Introduction: The euro area has a single monetary policy for quite a diverse region. The range of that diversity is illustrated in Table 1 for inflation growth and measures of economic structure. While it is widely appreciated that monetary policy is a ‘blunt instrument’ and that what is appropriate for the euro economy as a whole may have adverse effects both for individual sectors and for particular geographical parts of the area, some of the consequences of this for the setting of policy have been little discussed. Currently euro area policy simulations are either conducted with models that use euro level aggregated data or which handle the euro countries separately (with appropriate cross-country constraints) and aggregate the results. Such aggregations are usually either unweighted or based on GDP or similar weights.

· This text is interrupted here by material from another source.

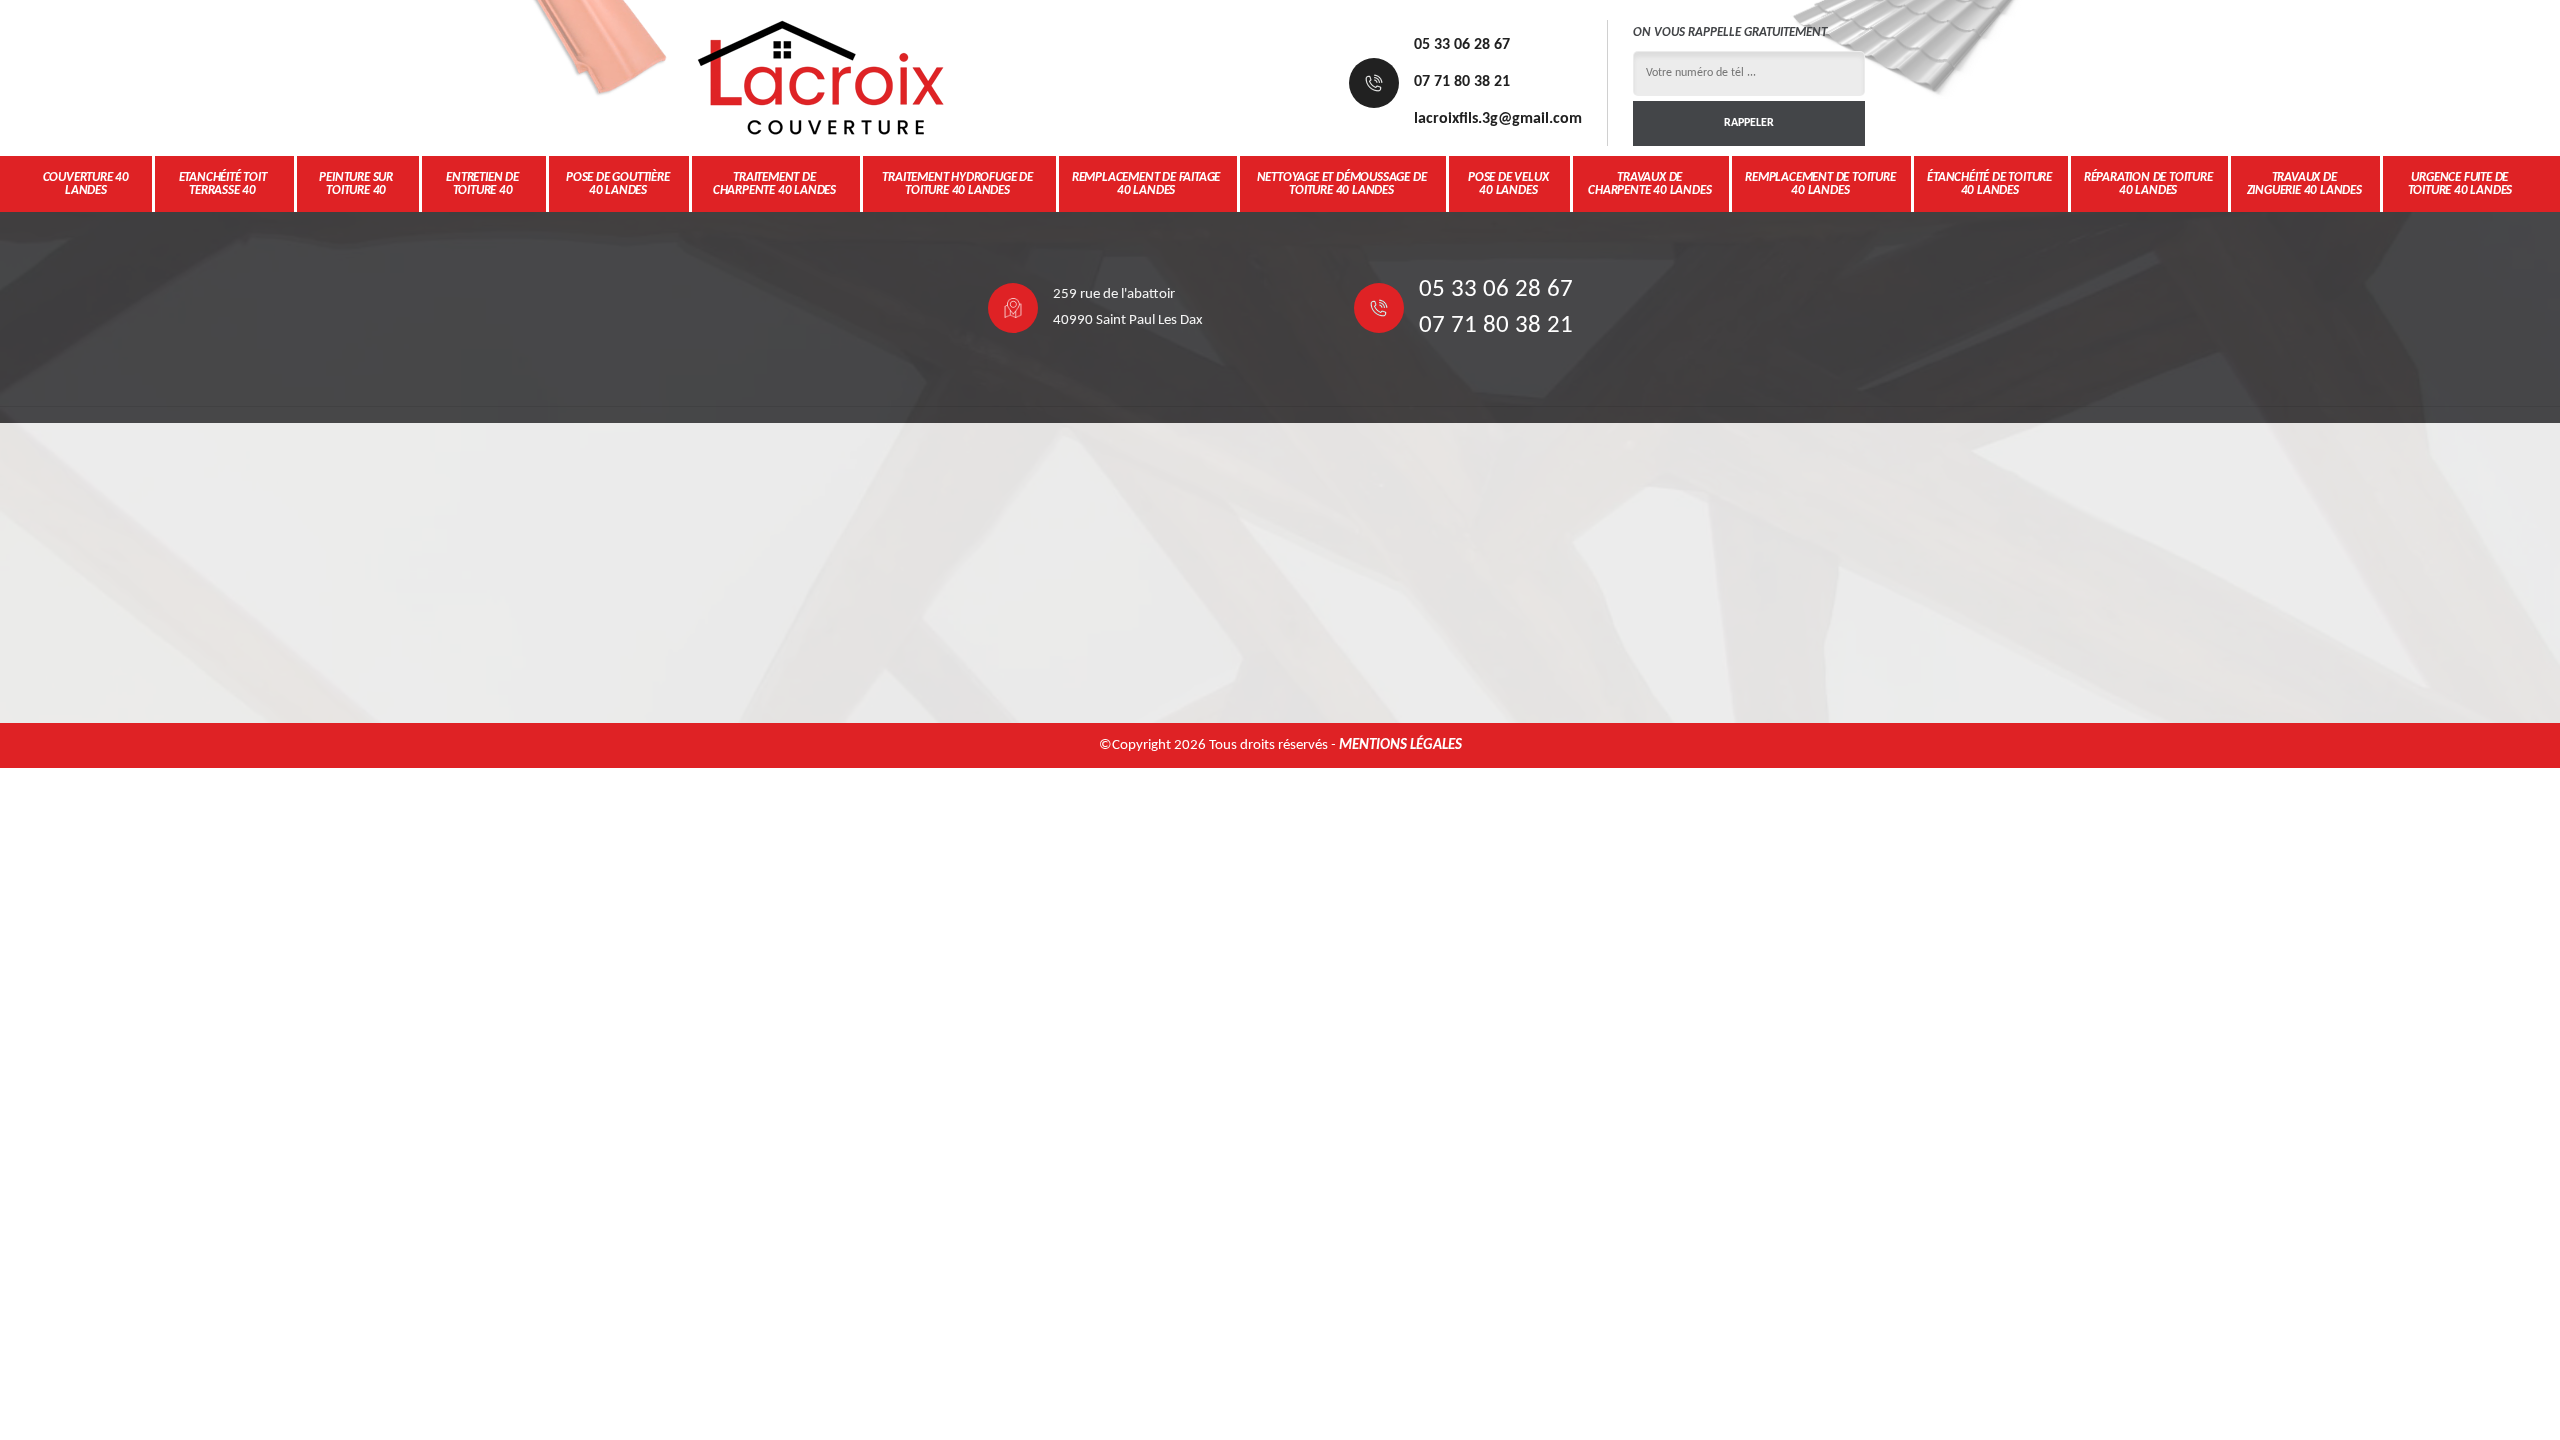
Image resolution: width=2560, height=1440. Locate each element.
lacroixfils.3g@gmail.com (1498, 119)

However, these straightforward approaches are based on the assumption that the behaviour we seek to model is largely linear over the relevant range. In this paper we show that there are strong grounds for believing that there are considerable asymmetries and non-linearities in inflationary behaviour and monetary transmission. Ignoring these could have substantial adverse effects on particular sectors, regions and member states within the euro area.